The recent work uses the YYYYMMDD title format — 20220614 (Knot Painting), 20231102 (Depend® Painting) — dated like a medical record, a prescription, a lab result. 20231102 (Depend® Painting) is two meters by two meters: Depend “Fresh Protection” adult diapers for men, acrylic spray paint, encaustic, and tape on 70mm hazy polyester leader woven over aluminum strainer bars. Depend diapers for men are designed for urinary incontinence, a condition associated with aging, illness, and the long-term side effects of certain antiretroviral drugs. The bodily-residue method that began with the brand on the couch in 1990, continued through the testosterone patches in the flag series of 2001, here arrives at the urinary diaper pressed into the practice’s central substrate.
20210613 (Slasher) (2021) incorporates 35mm twist-detection leader — film-industry stock printed black on one face and white on the other, used to verify orientation and to detect transport-path errors and twists: a twist in the strip reveals itself as a flip of tone. Looped and twisted among the other films across the strainer bars, the leader does in the painting exactly what it was built to do elsewhere. It shows the twist.

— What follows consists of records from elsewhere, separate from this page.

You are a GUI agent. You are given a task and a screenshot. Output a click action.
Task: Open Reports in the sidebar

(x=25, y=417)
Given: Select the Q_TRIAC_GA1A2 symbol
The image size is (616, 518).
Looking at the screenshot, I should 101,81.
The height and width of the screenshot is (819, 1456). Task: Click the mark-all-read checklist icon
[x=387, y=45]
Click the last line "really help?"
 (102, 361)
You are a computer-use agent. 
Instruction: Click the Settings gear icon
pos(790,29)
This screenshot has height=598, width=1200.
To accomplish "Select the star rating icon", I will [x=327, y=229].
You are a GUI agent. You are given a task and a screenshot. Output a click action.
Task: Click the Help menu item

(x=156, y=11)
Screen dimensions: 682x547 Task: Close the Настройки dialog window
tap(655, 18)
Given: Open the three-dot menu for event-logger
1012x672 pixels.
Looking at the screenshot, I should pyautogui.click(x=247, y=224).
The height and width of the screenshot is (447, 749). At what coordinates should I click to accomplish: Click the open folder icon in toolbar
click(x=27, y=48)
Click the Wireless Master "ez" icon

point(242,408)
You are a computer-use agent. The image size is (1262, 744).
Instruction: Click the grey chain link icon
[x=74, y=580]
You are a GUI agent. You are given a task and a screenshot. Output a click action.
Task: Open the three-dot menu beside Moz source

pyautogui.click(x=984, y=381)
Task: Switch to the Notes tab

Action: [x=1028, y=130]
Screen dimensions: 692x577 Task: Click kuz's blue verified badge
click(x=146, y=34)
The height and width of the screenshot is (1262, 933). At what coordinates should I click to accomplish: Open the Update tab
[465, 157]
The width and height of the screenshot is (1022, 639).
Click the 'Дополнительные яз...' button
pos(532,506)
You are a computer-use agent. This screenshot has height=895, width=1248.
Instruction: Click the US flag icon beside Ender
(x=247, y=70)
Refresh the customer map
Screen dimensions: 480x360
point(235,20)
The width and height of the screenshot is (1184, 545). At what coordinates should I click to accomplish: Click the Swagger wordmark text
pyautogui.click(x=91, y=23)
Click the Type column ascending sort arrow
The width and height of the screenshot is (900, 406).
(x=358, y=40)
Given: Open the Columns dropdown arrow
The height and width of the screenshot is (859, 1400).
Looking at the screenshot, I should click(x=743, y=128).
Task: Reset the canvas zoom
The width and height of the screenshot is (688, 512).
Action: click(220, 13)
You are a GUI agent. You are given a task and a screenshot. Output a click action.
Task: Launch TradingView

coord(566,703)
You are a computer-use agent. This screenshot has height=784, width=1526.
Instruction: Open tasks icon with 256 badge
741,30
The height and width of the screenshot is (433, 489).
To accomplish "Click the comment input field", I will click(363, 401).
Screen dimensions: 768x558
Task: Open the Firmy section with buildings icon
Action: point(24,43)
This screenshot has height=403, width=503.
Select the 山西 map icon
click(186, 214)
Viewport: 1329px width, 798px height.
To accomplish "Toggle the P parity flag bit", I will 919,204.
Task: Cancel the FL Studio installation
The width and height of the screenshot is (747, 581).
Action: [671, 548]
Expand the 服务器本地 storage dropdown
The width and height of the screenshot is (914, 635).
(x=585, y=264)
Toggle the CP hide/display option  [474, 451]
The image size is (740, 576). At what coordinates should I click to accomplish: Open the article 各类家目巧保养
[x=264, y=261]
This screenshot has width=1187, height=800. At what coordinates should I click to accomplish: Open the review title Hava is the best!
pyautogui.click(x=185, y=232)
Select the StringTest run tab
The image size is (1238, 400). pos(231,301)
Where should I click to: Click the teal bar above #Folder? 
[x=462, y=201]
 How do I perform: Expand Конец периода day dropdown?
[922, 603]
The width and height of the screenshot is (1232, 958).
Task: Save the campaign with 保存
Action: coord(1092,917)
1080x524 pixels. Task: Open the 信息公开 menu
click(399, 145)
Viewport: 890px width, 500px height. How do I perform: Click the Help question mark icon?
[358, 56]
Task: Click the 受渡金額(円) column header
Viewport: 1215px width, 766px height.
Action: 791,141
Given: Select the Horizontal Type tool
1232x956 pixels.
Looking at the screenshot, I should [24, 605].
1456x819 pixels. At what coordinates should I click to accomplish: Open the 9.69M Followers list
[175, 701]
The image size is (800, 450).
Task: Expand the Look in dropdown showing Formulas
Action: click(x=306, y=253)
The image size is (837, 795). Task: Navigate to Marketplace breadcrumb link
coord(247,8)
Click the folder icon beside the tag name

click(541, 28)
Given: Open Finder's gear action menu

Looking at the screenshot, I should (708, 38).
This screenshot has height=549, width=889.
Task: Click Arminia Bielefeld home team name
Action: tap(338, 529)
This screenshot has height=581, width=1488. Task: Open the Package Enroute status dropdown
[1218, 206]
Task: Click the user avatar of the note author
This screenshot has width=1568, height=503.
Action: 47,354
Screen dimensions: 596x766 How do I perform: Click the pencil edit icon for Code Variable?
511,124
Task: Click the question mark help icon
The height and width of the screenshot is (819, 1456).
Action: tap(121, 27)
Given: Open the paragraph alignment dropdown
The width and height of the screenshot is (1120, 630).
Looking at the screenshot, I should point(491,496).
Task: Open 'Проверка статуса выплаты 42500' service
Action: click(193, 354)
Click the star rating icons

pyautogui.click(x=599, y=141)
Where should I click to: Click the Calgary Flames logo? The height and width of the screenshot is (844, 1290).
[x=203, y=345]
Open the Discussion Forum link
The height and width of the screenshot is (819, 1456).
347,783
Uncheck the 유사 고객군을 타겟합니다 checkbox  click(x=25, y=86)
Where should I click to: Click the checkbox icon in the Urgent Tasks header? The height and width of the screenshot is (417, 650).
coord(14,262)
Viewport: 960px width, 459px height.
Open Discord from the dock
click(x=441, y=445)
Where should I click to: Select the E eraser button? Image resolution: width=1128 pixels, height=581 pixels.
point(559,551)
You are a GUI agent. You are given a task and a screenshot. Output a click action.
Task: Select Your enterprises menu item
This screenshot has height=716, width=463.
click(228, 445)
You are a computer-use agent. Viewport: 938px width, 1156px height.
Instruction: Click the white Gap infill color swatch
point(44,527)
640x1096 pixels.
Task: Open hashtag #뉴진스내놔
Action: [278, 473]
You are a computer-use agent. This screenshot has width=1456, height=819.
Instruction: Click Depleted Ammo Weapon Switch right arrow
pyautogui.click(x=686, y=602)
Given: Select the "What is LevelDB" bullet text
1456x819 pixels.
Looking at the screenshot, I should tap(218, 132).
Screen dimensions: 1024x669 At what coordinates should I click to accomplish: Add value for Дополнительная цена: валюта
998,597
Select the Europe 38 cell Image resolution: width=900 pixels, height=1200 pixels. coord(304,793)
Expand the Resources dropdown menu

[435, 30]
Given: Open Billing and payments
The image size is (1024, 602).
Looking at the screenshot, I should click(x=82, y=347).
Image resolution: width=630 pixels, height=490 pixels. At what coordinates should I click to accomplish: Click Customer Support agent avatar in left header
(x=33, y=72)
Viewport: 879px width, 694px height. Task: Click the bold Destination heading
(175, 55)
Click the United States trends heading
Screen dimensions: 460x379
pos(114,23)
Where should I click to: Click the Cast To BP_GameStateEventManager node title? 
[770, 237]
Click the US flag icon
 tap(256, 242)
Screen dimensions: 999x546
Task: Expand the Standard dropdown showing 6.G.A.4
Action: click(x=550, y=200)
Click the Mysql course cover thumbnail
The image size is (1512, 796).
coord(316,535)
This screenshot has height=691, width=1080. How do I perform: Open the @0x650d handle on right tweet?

In late November 2022, in five days across a single working week, Potter made three paintings — 20221122, 20221125, 20221126. Each is one meter square, with woven polyester leader across the face in a Mondrian-derived grid that reiterates the strainer bar’s architecture on the painting’s front face. The painting’s woven composition is a graphic representation of its own structural support. The four open quadrants admit the wall behind the painting through the substrate’s translucency; the wall is held inside the painting as the painting’s interior content. All three deploy fluorescent acrylic spray paint applied to the back of the 70mm hazy polyester leader, then flipped so the painted face is against the support and the hazy face is toward the viewer. The chromatic event is generated by paint hidden behind the woven membrane and transmitted through the leader’s translucent body. These paintings resist photographic documentation. The camera records the reflected component and loses the emitted component. The painting and the photograph of the painting are doing categorically different optical work. The three paintings have never been exhibited. They sit in the studio.
HIGHLAND AVENUE
The eye that opened on Highland Avenue at six in the morning in 1985 had been kept in the dim for hours. The smog-reddened sun met it at full aperture. The body received more light than it was prepared for. The image was not photographable: a camera would have either closed down on the sun and lost what the body saw, or opened to what the body saw and blown out the sun.
The next year, in Dickson Hall, Potter built a room that staged this. A safelight inside. A red spotlight outside. The eye, having adapted to the dim interior, met the door’s red wash at full opening. Two chromogenic prints from 1986 document not the room but the camera’s inability to see what the body saw — the exterior shot floods red where the body saw dim approach-light; the interior shot floods yellow-orange where the body saw further-restricted dimness. The apparatus failing in exactly the direction the body had succeeded.
Forty years of work follow that failure. The fluorescent shoot signs reversed to face the wall, the color re-emitted from the hidden side. The mirror paintings of 2022 that a camera cannot properly record. The painting under fluorescent backlighting on the Good Trouble set, the gaffers and grips photographing it on their phones and getting back something other than what they saw. The body has continued to see what the apparatus cannot.